IMPIANTI SU CANALI O CONDOTTE ESISTENTI: PROCEDURE GSE

Che problemi ha generato l’approvazione dell’Allegato 21 delle procedure applicative GSE al DM 6/7/2012?

L’aggiornamento del 13 gennaio 2014 delle procedure applicative per l’iscrizione ai registri ha introdotto una nuova specifica relativa alla definizione di impianti idroelettrici “su canali o condotte esistenti senza incremento di portata derivata”.

La presenza di canali o condotte esistenti deve essere dimostrata attraverso un disciplinare avente data anteriore di concessione di derivazione idrica; il disciplinare attesterà anche l’assenza di incremento di portata derivata.

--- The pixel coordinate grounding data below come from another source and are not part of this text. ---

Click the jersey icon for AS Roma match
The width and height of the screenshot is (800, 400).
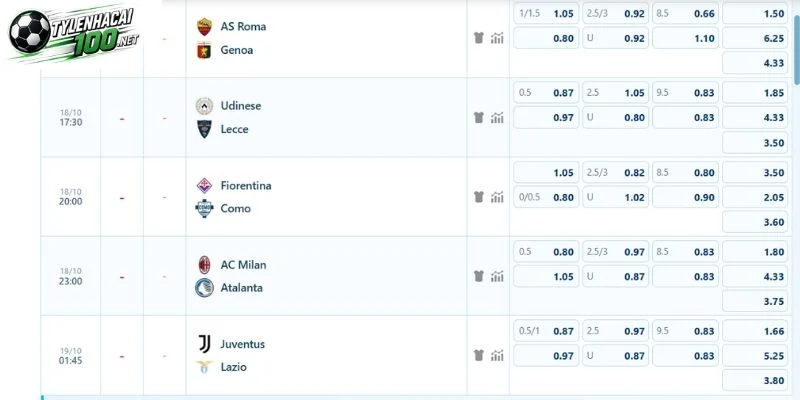coord(479,38)
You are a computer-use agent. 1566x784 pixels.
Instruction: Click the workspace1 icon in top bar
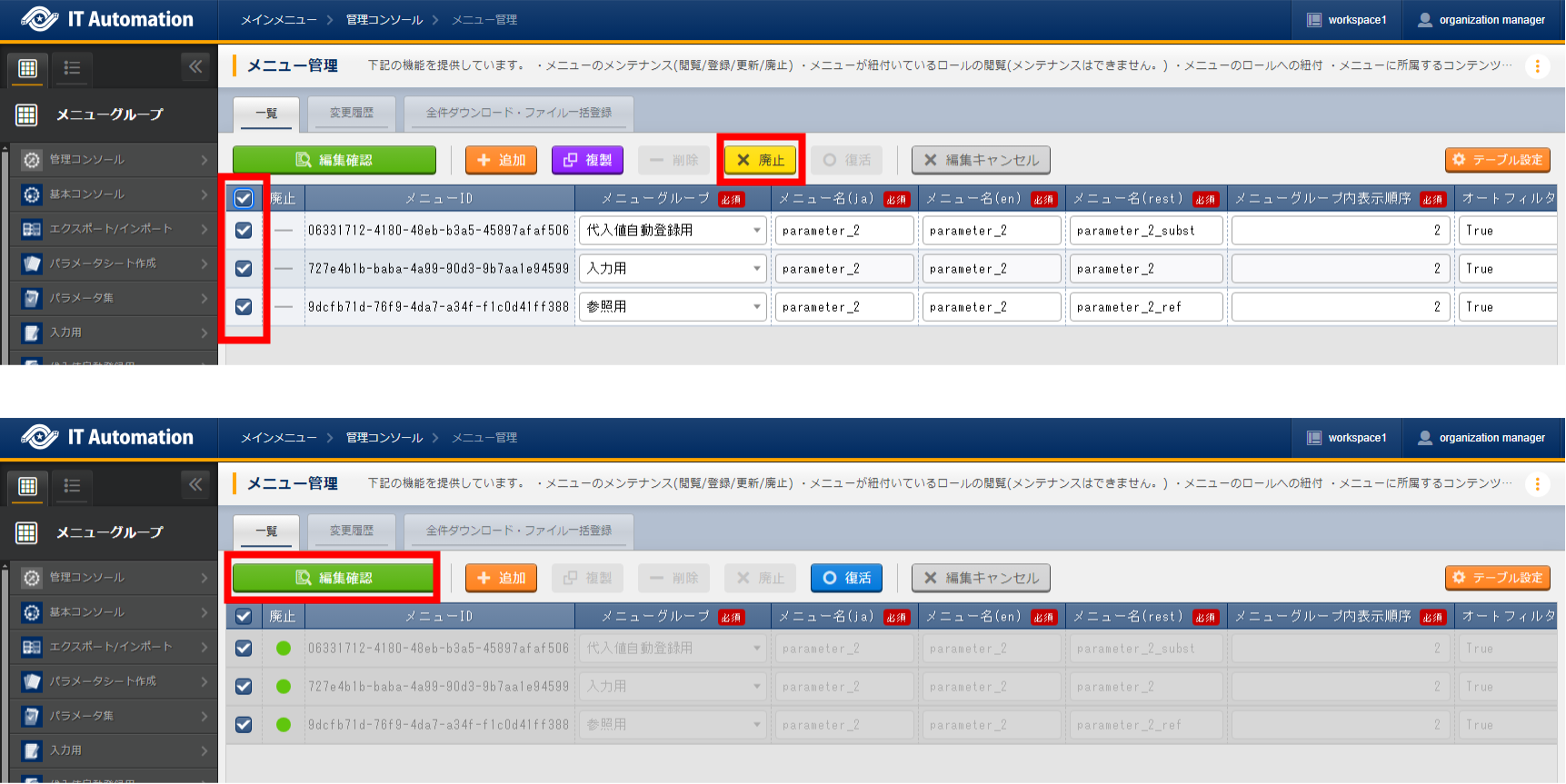coord(1314,20)
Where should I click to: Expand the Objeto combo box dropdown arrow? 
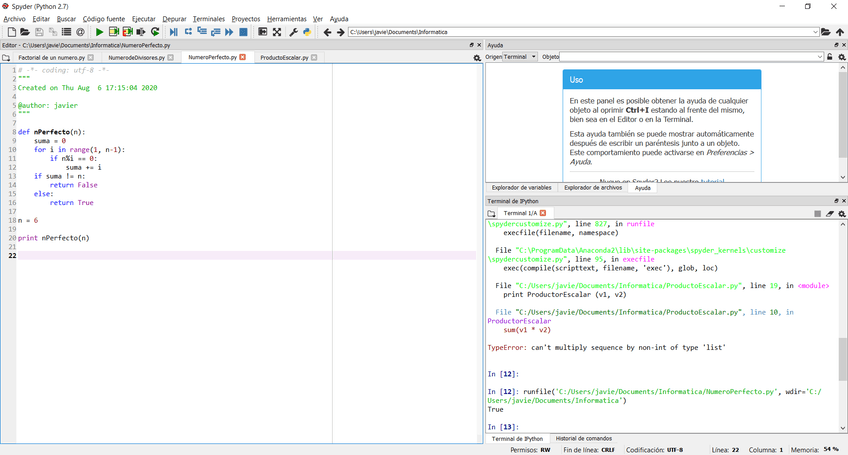pyautogui.click(x=819, y=57)
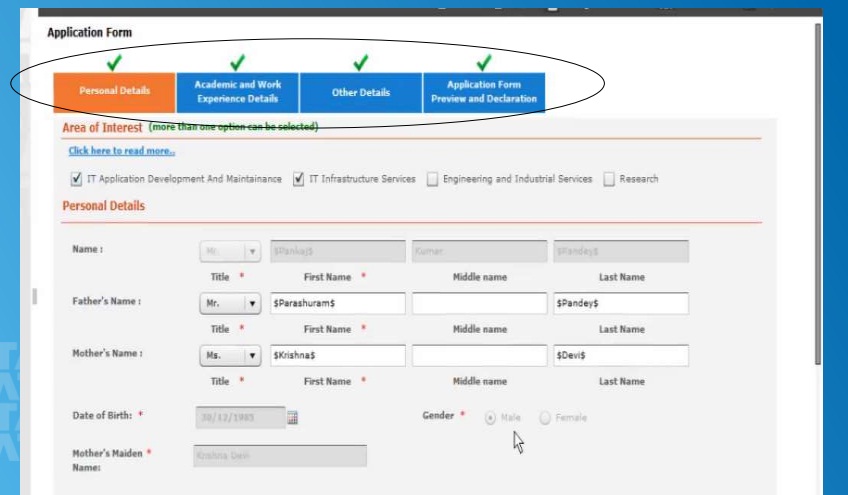Viewport: 848px width, 495px height.
Task: Uncheck IT Application Development And Maintainance checkbox
Action: point(76,180)
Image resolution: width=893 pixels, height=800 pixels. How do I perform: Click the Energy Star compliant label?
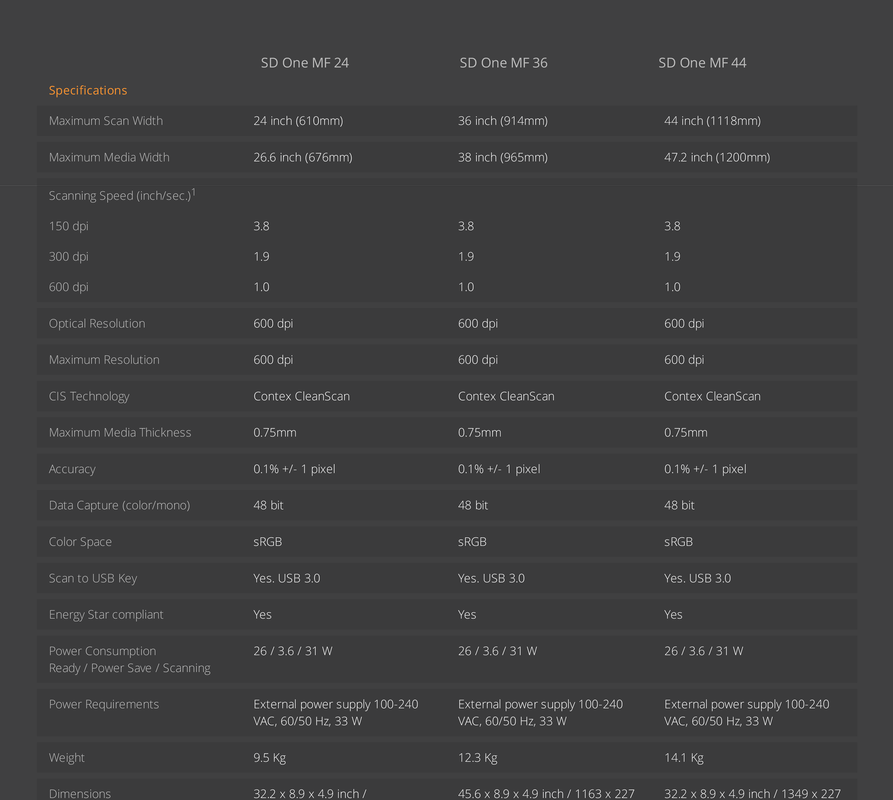106,615
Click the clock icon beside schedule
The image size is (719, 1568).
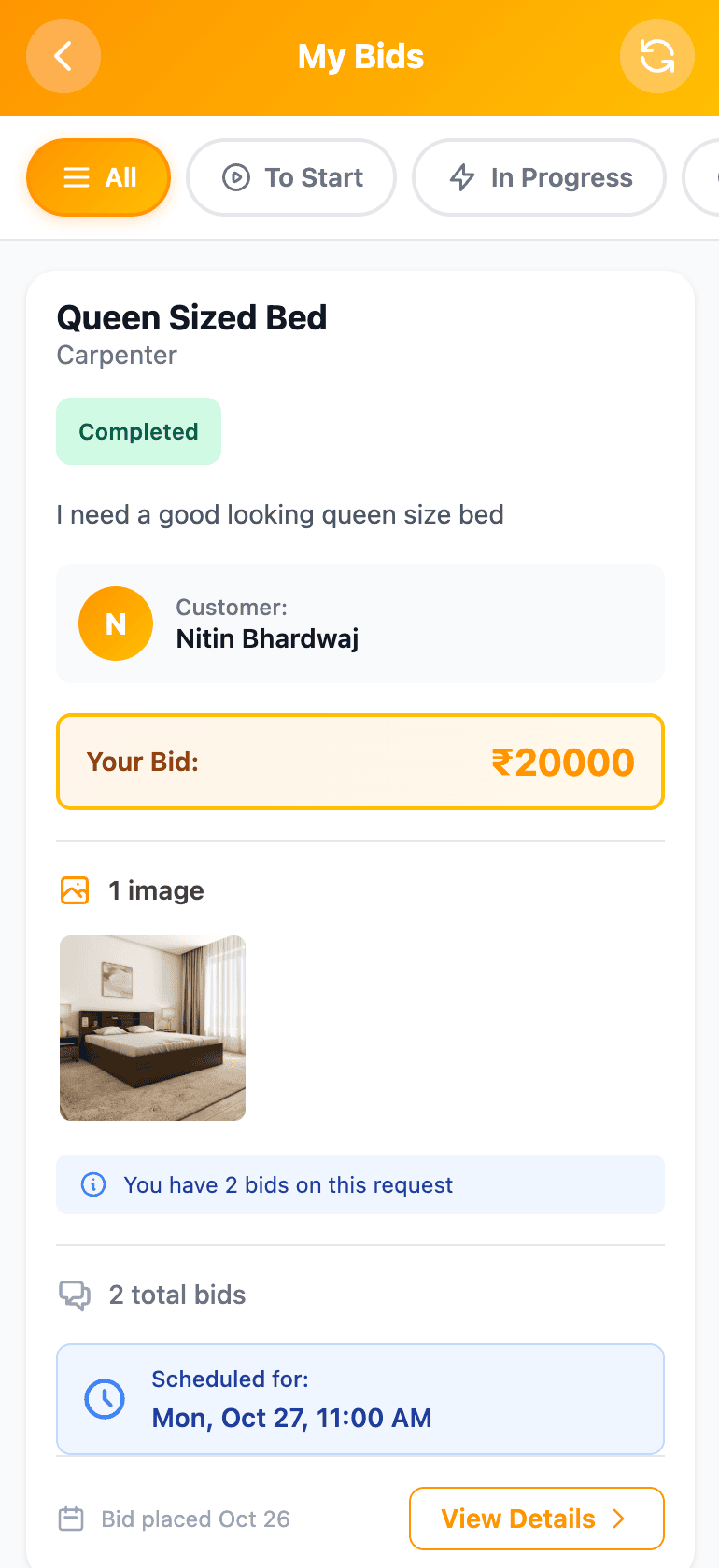[105, 1399]
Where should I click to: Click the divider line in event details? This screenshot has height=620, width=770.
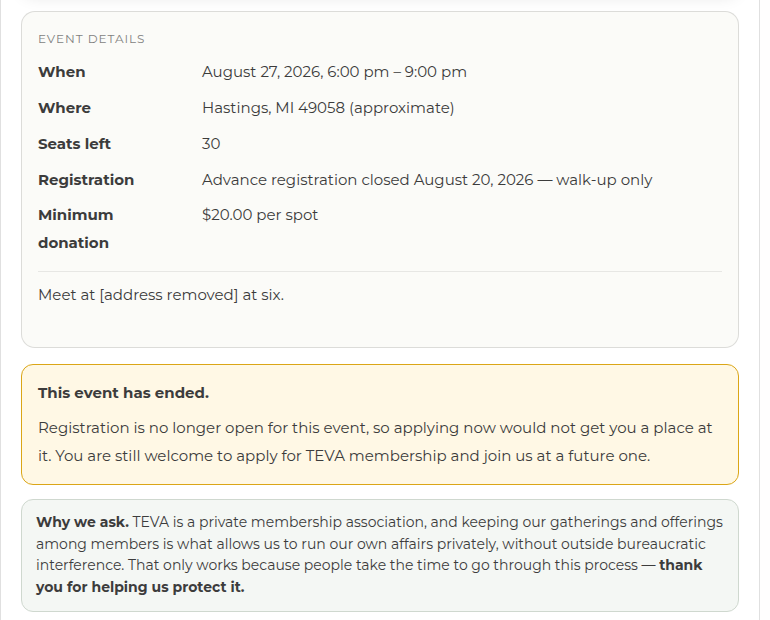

In presenza di una derivazione in essere cui non corrisponda un precedente disciplinare valido o efficace (es. il procedimento risulta in sanatoria oppure in fase di rinnovo) l’impianto non può rientrare nella subtipologia di impianto su canale o condotta esistente in quanto non è possibile verificare che la portata derivata non sia stata incrementata.

Non è possibile beneficiare, inoltre, del requisito di impianto su canali o condotte esistenti nel caso in cui vengano rilasciate contestualmente le concessioni a derivare per due distinti usi (es. uso irriguo e uso idroelettrico) oppure qualora la concessione venga rilasciata in un’unica soluzione ad usi diversi.